### Exercise brief
Restate all entries exactly. Skip the images.

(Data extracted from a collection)
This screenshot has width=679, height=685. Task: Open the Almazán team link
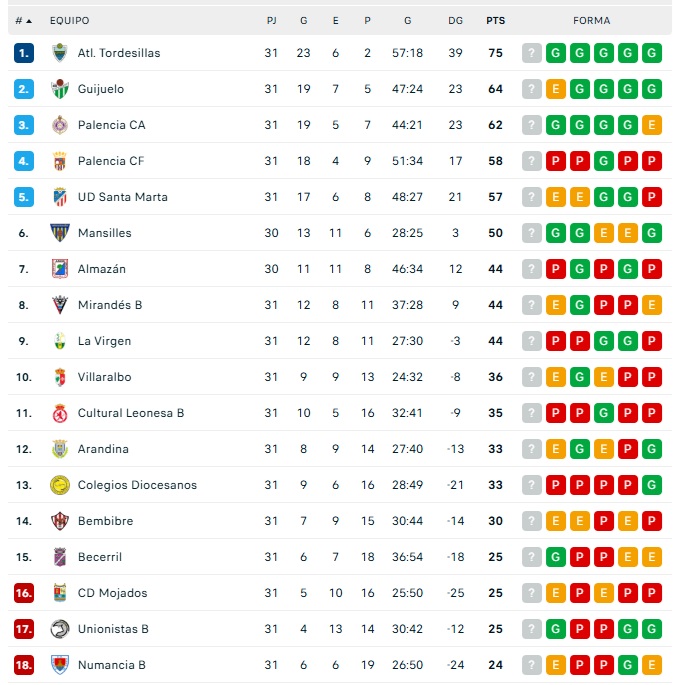tap(101, 269)
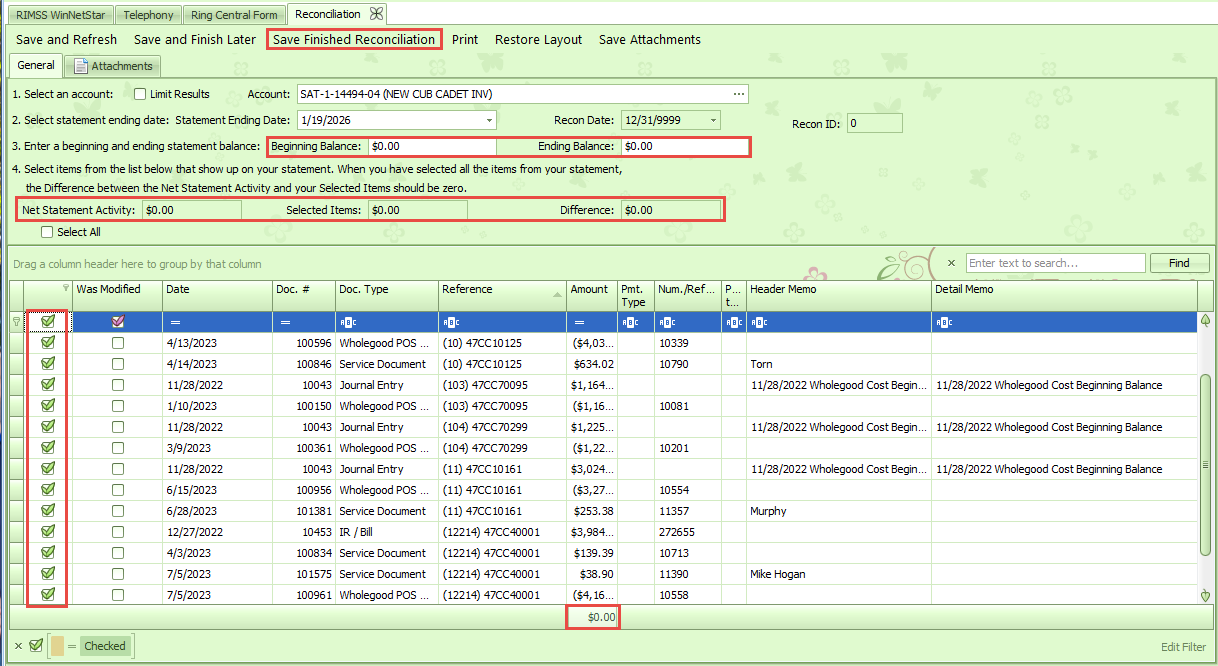
Task: Click the Ending Balance input field
Action: [x=685, y=146]
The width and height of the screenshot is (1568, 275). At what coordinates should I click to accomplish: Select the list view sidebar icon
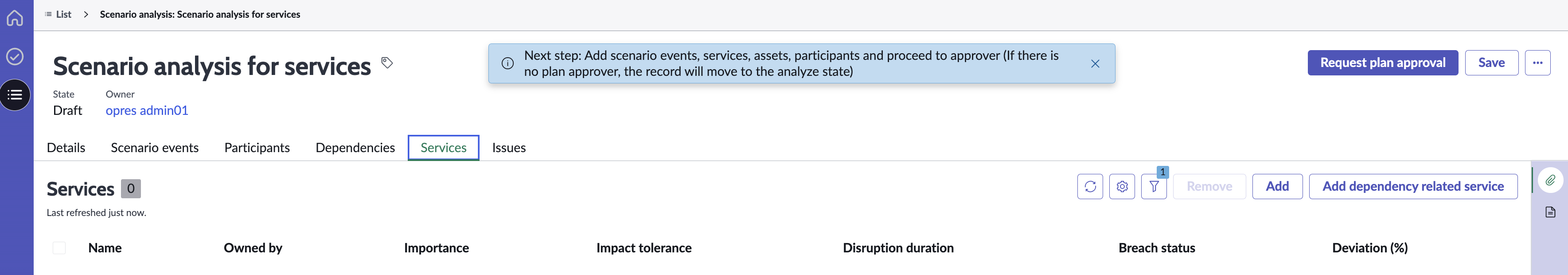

### Answer to this exercise
This screenshot has width=679, height=685. Task: Open the Almazán team link
tap(101, 269)
Task: Click the Ending Balance input field
Action: [x=685, y=146]
The width and height of the screenshot is (1568, 275). At what coordinates should I click to accomplish: Select the list view sidebar icon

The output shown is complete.